Twee mannen komen op gepaste afstand van elkaar de rechtszaal binnen. De ene glanzend kaal en tenger, de ander met een indrukwekkend postuur en een vrome baard. Opvallend genoeg wordt niet de laatste, maar juist de eerste verdacht van het mishandelen en bedreigen van de ander. Met een welgemikte kaakslag zou hij het gebit van zijn veel grotere flatgenoot grotendeels hebben geruïneerd, waarna hij hem ook nog met een zwaard zou hebben bedreigd.

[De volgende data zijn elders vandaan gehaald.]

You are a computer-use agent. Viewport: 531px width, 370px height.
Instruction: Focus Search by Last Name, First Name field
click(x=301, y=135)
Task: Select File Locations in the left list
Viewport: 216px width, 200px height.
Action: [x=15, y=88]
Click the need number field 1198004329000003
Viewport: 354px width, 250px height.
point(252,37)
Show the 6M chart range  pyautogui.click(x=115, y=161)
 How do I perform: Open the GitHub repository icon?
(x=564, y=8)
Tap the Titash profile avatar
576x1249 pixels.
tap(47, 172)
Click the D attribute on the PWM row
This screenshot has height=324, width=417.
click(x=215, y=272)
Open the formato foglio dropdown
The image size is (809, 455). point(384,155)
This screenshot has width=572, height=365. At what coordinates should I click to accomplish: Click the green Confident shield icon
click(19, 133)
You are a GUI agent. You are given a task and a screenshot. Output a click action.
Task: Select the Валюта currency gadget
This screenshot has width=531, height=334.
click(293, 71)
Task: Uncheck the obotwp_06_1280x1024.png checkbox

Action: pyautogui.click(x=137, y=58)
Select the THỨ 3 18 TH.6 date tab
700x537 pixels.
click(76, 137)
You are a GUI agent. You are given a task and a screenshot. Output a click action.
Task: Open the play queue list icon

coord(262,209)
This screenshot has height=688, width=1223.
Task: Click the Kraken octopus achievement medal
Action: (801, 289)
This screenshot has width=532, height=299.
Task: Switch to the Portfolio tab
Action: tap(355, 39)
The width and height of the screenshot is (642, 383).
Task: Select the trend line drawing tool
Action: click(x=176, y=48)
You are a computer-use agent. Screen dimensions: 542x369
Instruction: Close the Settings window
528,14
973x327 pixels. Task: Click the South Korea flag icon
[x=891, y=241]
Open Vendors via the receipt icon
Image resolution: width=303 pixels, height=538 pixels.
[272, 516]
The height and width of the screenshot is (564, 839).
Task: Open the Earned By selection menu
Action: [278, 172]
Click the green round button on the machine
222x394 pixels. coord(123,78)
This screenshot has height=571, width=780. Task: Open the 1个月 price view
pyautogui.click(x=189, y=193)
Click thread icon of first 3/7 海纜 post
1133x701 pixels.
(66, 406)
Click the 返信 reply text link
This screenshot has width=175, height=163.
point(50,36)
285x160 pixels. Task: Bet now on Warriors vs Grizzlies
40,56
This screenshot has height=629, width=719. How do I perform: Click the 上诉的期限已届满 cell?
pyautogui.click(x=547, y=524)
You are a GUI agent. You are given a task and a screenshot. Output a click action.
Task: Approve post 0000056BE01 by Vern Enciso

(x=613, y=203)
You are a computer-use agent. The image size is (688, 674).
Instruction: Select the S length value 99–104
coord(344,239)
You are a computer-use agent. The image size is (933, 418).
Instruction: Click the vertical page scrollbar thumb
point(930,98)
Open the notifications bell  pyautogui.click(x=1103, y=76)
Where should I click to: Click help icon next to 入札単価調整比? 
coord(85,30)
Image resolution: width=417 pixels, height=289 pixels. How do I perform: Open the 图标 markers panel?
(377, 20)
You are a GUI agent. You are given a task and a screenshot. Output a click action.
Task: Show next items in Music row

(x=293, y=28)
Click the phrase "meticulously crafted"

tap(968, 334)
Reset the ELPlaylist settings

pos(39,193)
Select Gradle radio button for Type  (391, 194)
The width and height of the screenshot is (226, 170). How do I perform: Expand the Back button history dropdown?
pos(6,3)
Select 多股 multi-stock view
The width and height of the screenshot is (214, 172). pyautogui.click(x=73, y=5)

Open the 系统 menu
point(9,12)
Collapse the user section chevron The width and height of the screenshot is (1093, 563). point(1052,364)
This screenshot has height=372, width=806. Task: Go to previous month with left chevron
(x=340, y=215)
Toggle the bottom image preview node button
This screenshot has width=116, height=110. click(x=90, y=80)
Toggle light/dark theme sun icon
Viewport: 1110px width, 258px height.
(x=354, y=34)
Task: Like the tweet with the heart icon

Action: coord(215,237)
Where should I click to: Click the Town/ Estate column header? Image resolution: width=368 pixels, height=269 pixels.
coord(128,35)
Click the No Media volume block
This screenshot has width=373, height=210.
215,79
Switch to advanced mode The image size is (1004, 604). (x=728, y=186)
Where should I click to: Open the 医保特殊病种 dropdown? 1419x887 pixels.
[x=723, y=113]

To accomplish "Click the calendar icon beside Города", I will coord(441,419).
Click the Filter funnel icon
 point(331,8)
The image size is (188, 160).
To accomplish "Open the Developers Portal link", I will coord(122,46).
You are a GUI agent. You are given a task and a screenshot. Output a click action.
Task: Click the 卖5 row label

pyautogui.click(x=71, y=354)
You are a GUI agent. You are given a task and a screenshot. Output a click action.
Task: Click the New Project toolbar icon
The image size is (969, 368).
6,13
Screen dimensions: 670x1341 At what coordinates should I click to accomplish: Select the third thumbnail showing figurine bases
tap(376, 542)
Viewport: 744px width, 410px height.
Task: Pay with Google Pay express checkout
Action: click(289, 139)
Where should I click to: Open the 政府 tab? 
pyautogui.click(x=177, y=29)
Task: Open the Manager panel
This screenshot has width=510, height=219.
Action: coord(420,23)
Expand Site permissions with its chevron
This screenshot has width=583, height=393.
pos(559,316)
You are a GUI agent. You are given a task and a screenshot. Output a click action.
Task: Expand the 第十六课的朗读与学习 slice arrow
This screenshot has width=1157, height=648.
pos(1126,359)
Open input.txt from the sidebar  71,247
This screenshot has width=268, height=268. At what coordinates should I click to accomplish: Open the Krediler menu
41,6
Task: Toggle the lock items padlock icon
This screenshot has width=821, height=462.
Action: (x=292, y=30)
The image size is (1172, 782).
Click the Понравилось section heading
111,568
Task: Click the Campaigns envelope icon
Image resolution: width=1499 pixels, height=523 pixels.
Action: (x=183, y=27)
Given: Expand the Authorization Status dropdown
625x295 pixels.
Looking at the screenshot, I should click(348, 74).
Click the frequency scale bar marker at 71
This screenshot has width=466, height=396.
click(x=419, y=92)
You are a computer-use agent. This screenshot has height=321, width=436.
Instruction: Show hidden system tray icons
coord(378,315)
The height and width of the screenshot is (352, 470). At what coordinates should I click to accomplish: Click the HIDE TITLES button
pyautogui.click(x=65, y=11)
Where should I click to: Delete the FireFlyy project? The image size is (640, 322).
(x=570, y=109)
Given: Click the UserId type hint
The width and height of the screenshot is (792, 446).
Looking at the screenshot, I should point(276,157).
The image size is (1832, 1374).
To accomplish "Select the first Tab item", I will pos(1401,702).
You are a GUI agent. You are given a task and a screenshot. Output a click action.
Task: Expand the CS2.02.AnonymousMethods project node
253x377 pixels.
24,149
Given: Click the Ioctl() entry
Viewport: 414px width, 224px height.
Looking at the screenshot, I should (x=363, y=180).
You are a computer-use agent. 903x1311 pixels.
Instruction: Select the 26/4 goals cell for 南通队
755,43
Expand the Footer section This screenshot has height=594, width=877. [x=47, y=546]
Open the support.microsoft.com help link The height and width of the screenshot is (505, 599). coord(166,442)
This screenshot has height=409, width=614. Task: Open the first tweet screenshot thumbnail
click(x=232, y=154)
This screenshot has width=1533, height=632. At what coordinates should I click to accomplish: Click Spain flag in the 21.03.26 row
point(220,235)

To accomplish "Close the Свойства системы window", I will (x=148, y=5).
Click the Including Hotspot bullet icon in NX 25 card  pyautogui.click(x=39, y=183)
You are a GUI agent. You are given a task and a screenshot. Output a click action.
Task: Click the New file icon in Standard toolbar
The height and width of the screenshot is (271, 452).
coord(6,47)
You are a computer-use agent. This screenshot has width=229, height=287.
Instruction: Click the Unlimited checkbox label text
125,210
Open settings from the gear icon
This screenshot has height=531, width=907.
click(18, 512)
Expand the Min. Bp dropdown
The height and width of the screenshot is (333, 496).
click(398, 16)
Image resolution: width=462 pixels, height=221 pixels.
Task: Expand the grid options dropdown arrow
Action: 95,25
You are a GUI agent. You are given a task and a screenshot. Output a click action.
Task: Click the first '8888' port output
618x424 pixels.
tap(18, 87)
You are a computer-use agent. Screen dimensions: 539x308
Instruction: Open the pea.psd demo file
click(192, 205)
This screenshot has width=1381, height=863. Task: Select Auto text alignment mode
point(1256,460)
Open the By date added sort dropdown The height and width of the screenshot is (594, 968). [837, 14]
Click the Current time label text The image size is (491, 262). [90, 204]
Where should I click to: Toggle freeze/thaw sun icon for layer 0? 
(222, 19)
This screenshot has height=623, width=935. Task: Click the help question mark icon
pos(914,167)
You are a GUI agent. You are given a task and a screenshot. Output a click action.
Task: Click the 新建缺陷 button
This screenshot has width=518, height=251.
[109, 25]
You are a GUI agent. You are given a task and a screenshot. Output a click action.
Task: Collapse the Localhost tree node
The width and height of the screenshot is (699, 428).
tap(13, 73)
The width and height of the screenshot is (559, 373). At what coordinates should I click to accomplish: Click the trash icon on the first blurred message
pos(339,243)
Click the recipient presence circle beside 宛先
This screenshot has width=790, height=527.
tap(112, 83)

“U kunt zich niet voorstellen hoe het is om ruim een jaar lang geïntimideerd en gekleineerd te worden,” verklaart verdachte Jeroen* (34) zijn woedeuitbarsting. “Al die opmerkingen, al die blikken, al dat getreiter. Tot die dag was ik altijd de verstandigste geweest. Ik was altijd degene geweest die wegkeek, degene die opzij stapte en doorliep. En dan zat ik mij thuis weer op te vreten... Het is bloed zuigen, bloed zuigen en nog eens bloed zuigen wat hij doet. En dan sla ik een keer en dan zit ik gelijk hier...”
Tot voor kort woonden de twee in dezelfde galerijflat. Niet op dezelfde verdieping, maar toch kwamen ze elkaar geregeld tegen. Zo ook op de dag waarop het misging. Jeroen had wat te eten gehaald en wilde met zijn fiets door de toegangsdeur van de flat. Daar was Basir, het slachtoffer, net bezig met het buitenzetten van de vuilniszakken.
“Ik wou naar binnen, maar hij liet me er niet langs,” herinnert Jeroen zich. “Hij kwam helemaal in mijn aura. Toen ontplofte ik.” Van het incident zijn camerabeelden, maar daaruit blijkt niet dat Basir de doorgang verspert. Integendeel, er is ruimte zat voor Jeroen en zijn fiets. Ook van mogelijk getreiter of uitlokking lijkt geen sprake. Na de klap haast Jeroen zich naar zijn woning, waar even later ook Basir opduikt. Wanneer Jeroen hem over de galerij ziet naderen, grijpt hij een zwaard dat hij thuis heeft liggen en stormt ermee naar buiten. “Kom dan jongen, kom dan jongen! Ik maak je dood, klootzak!”
Jeroen leeft van een bijstandsuitkering die hij elke maand grotendeels aan wiet spendeert.
Ondanks zijn coltrui zit hij zo nu en dan zichtbaar te rillen. Hij maakt een geëmotioneerde indruk, iets wat niet gezegd kan worden van zijn slachtoffer. Stoïcijns en met zijn sportschoolarmen stijf over elkaar staart Basir zwijgzaam voor zich uit. Zijn advocaat voert het woord.
“Mijn cliënt is bedreigd met een zwaard dat niet zou misstaan in een aflevering van Game of Thrones. Als iemand daarmee dreigend voor je staat, dan doet dat wat met je,” verklaart hij de 3000 euro immateriële schadevergoeding die hij eist. Samen met de gemaakte tandartskosten en de gederfde inkomsten (Basir is sinds het incident naar eigen zeggen geestelijk niet meer in staat om te werken) brengt dat de totale schadevergoeding op 7500 euro.
Maar dat vindt de rechter veel te gortig. In hoeverre de renovatiewerkzaamheden aan het gebit van Basir een direct en noodzakelijk gevolg waren van de klap is volgens haar onvoldoende duidelijk. Hetzelfde geldt voor de gederfde inkomsten. De schadevergoeding wordt bepaald op 549 euro. Voor de mishandeling en de bedreiging krijgt Jeroen een werkstraf van 40 uur, twee weken voorwaardelijke celstraf, een boete van 170 euro en een meld- en behandelverplichting bij de reclassering.
*Alle namen in deze rubriek zijn om privacy-redenen gefingeerd.